Le krypton est un gaz monoatomique incolore, inodore et insipide dans des conditions normales. Il est environ trois fois plus dense que l'air, avec une densité de 3,749 g/L à 0 °C et 1 atmosphère. Cette densité élevée le rend plus lourd que la plupart des gaz atmosphériques courants.
Comme tous les gaz nobles, le krypton possède une couche électronique externe complètement remplie (configuration en octet stable), ce qui lui confère une stabilité chimique exceptionnelle et une réactivité quasi nulle dans des conditions normales. Cette structure électronique saturée explique pourquoi le krypton existe naturellement sous forme d'atomes isolés plutôt que de molécules.
Le krypton se liquéfie à -153,4 °C (119,8 K) sous pression atmosphérique normale et se solidifie à -157,4 °C (115,8 K). Le krypton liquide est incolore et transparent, tandis que le krypton solide forme des cristaux de structure cubique à faces centrées, caractéristique des gaz nobles solidifiés.
Le point de liquéfaction du krypton : 119,8 K (-153,4 °C).
Le point de solidification du krypton : 115,8 K (-157,4 °C).
Le point critique du krypton : 209,4 K (-63,8 °C) à 55,0 bar.
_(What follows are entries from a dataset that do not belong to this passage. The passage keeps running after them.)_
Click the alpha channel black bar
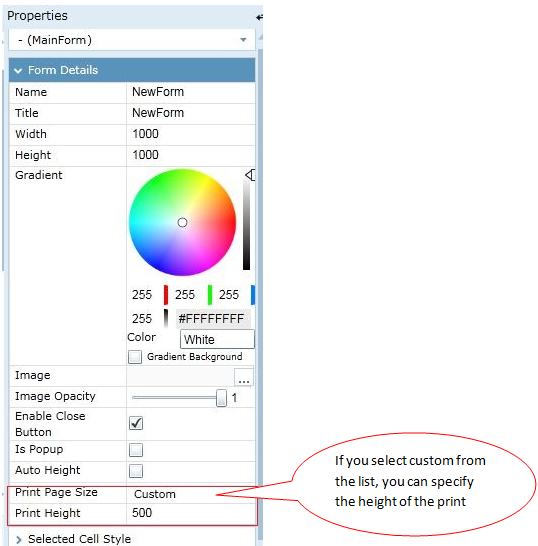Viewport: 538px width, 546px height. point(166,318)
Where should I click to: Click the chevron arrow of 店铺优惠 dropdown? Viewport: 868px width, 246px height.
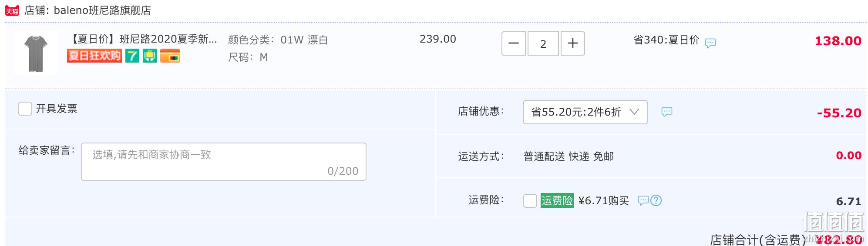[x=634, y=112]
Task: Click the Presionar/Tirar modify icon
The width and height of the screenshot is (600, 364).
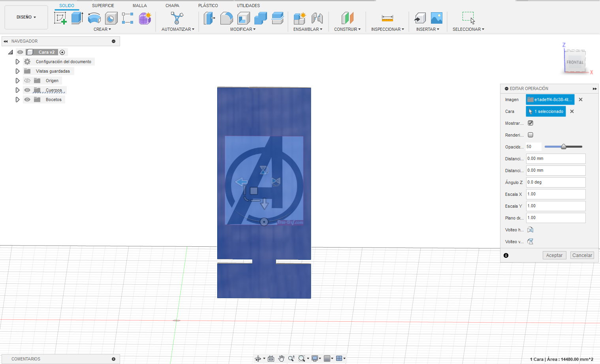Action: point(209,18)
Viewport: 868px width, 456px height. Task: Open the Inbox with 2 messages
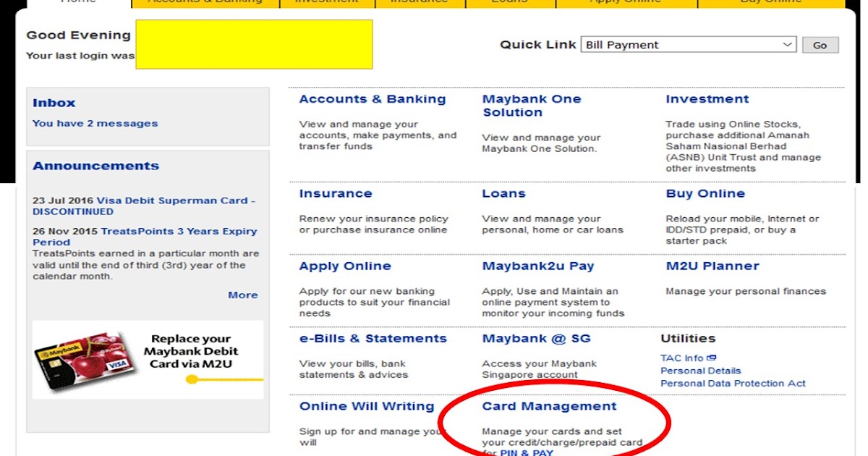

| Isotope / Notation | Protons (Z) | Neutrons (N) | Masse atomique (u) | Abondance naturelle | Demi-vie / Stabilité | Désintégration / Remarques |
|---|---|---|---|---|---|---|
| Krypton-78 — \(\,^{78}\mathrm{Kr}\,\) | 36 | 42 | 77,920365 u | ≈ 0,355 % | Stable | Isotope stable le plus léger du krypton naturel, le plus rare des isotopes stables. |
| Krypton-80 — \(\,^{80}\mathrm{Kr}\,\) | 36 | 44 | 79,916378 u | ≈ 2,286 % | Stable | Deuxième isotope stable le plus rare du krypton naturel. |
| Krypton-82 — \(\,^{82}\mathrm{Kr}\,\) | 36 | 46 | 81,913484 u | ≈ 11,593 % | Stable | Troisième isotope stable en abondance du krypton naturel. |
| Krypton-83 — \(\,^{83}\mathrm{Kr}\,\) | 36 | 47 | 82,914136 u | ≈ 11,500 % | Stable | Possède un spin nucléaire utilisé en spectroscopie RMN et en imagerie médicale. |
| Krypton-84 — \(\,^{84}\mathrm{Kr}\,\) | 36 | 48 | 83,911507 u | ≈ 56,987 % | Stable | Isotope le plus abondant du krypton, représentant plus de la moitié du krypton naturel. |
| Krypton-86 — \(\,^{86}\mathrm{Kr}\,\) | 36 | 50 | 85,910610 u | ≈ 17,279 % | Stable | Utilisé historiquement (1960-1983) pour définir le mètre via sa raie d'émission orange. |
| Krypton-81 — \(\,^{81}\mathrm{Kr}\,\) | 36 | 45 | 80,916592 u | Traces | ≈ 229 000 ans | Radioactif (capture électronique). Produit par rayons cosmiques, utilisé pour dater les eaux souterraines anciennes. |
| Krypton-85 — \(\,^{85}\mathrm{Kr}\,\) | 36 | 49 | 84,912527 u | Synthétique | ≈ 10,76 ans | Radioactif (β⁻). Produit de fission nucléaire, utilisé comme traceur et dans les détecteurs de fuites. |
N.B. :
Couches électroniques : Comment les électrons sont organisés autour du noyau.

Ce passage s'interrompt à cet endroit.